Sensitizing Systematic Reviews for Sex/Gender, Equity and Bias: Some Challenges

Vivien Runnels, Marion Doull, Sari Tudiver and Madeline Boscoe

Systematic reviews are designed to evaluate the effectiveness of interventions in health and policy by gathering and analyzing evidence from multiple primary studies. Patients, practitioners and others consult systematic reviews for evidence-based recommendations that are applicable and context specific. However, systematic reviewers encounter challenges in acquiring and synthesizing data in relation to sex and gender, which in turn have implications for methods bias and equity in outcomes. We report here on some of these challenges synthesized from responses to a questionnaire developed by our Working Group on Sex and Gender in Systematic Reviews that was circulated to colleagues with interest and expertise in systematic reviews prior to the meeting “Combining Forces to Improve Systematic Reviews: Gender, Equity and Bias” (Ottawa, ON, May 2011).

Conceptual challenges

How a problem is framed, conceptualized and ultimately researched is determined by decisions made early in the systematic review process. Upstream decisions shape the production of knowledge including determining when to investigate sex and gender differences, when to factor in questions of equity and how to address potential issues of bias in trial design. However, these decisions can only be made on the basis of pre-existing knowledge. Conceptual challenges include lack of understanding the distinct, but interrelated concepts of sex and gender, lack of awareness about potential sex/gender-based differences and the importance of equity for health interventions, research and outcomes.

Methodological challenges

Assessing sex, gender, equity and bias in systematic reviews presents numerous methodological challenges. These include: poor quality protocols; lack of transparency of clinical trials and the resultant inability to determine whether outcomes and analyses were specified a priori; difficulties in completing robust subgroup analysis when there is under-representation of those from disadvantaged groups in the trial population and when published studies do not provide sex-disaggregated data. These limitations suggest a need for appropriate guidance and training for researchers, systematic reviewers and the broader research community (e.g., journal editors, publishers, funders).

From concepts to methods

Overall, colleagues emphasized that a lack of conceptual clarity is interconnected to, and iteratively feeds, methodological challenges. This laid the basis for discussions at the “Combining Forces” meeting where we identified a need for indicators for gender and other health determinants, and for guidelines for how to achieve quality sex/gender analysis within reviews and for theorizing how to interpret generalized data for diverse individuals and groups. Together, we pointed to the value of highlighting gaps in evidence even if appropriate sub-group analyses cannot be carried out and noted that a lack of tools, checklists, and/or outlines for conducting sex/gender analysis in systematic reviews creates a challenge for methodologists unfamiliar with the concepts of sex and gender in particular.

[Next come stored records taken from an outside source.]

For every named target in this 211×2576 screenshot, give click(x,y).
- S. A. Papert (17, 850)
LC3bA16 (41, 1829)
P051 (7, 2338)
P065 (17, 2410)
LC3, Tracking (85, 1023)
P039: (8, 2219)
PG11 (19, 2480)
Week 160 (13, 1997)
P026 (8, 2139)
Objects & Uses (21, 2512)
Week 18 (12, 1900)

The conceptual and associated methodological challenges that the inclusion of sex, gender, equity and bias can present for systematic reviewers have limited the uptake of these issues and their associated analyses into reviews. Addressing the challenges by developing methods and tools to facilitate and build critical capacity has significant potential for enhancing the applicability and the quality of the evidence to achieve better health outcomes for all.

The authors thank the participants at the “Combining Forces” workshop whose thoughtful input allowed them to contribute this column. “Combining Forces” was funded through an IGH Meetings, Planning and Dissemination Grant.